* _Exercise goal_: Once the line holding "Screen dimensions: 1253x1125" is found in the entries below, restate it and each line after it word for word, with no pictures.

Collected data:
※

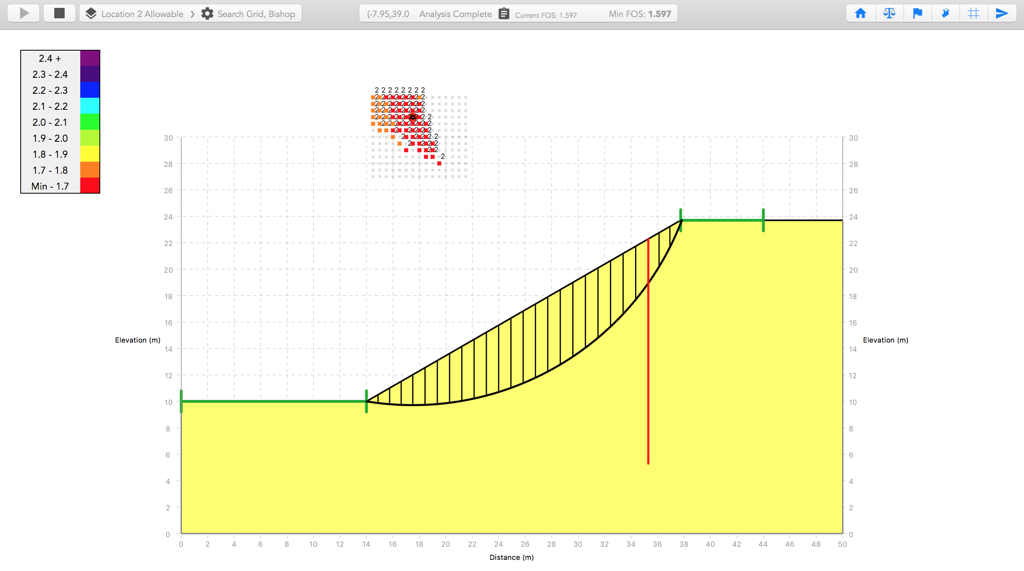Screen dimensions: 1024x571
Task: Click the critical slip center grid point
Action: click(x=412, y=117)
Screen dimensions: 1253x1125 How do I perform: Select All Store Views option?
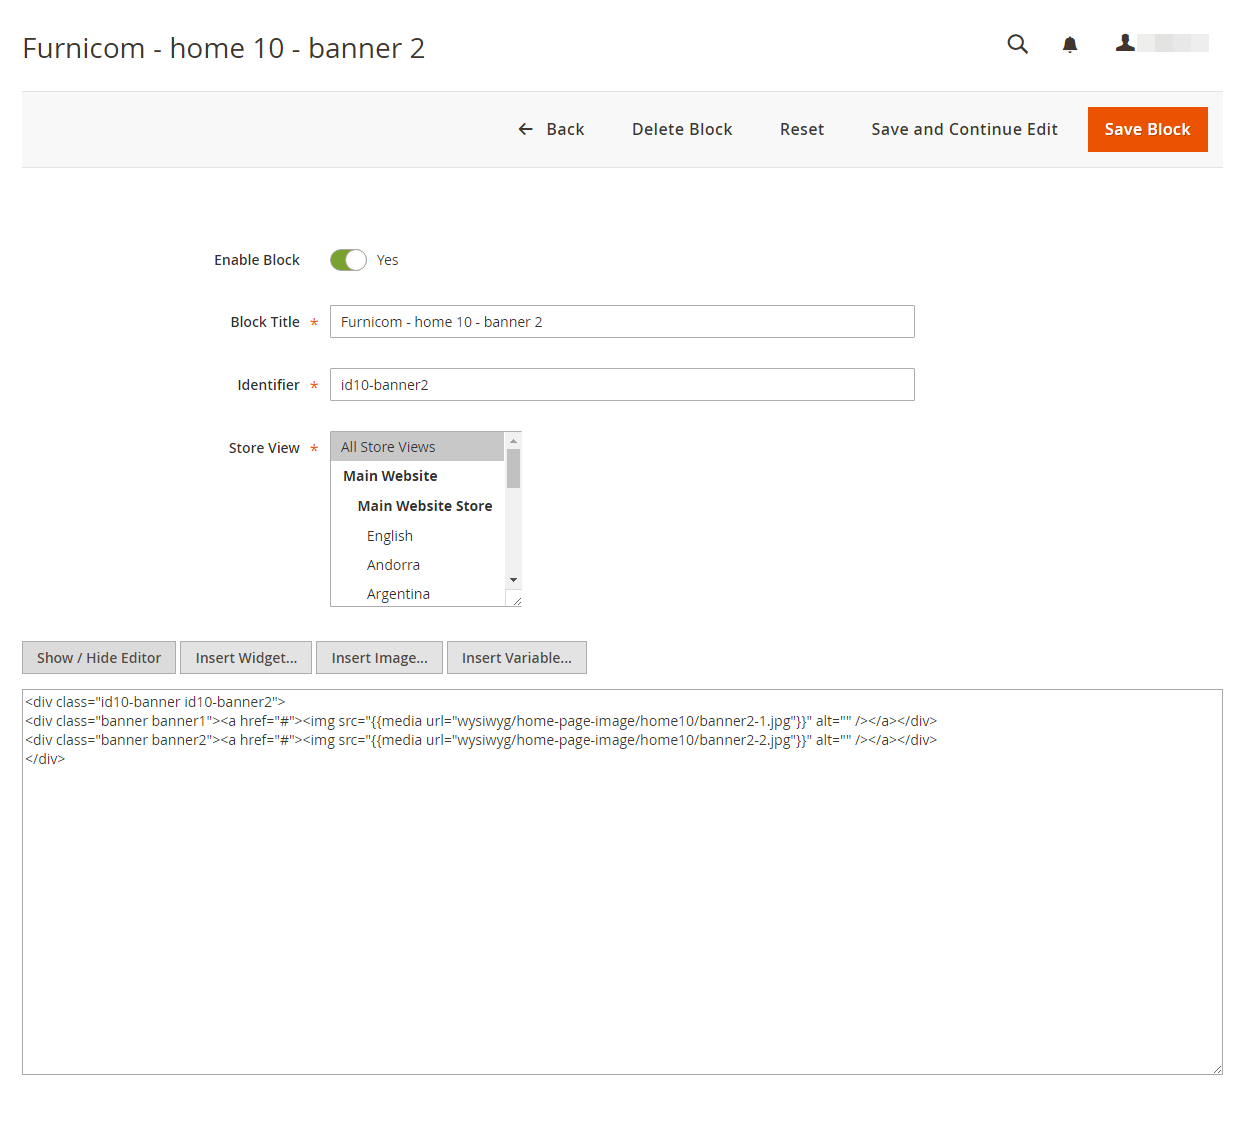point(417,447)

※

* _Response_:
Screen dimensions: 1253x1125 How do I perform: Select All Store Views option?
point(417,447)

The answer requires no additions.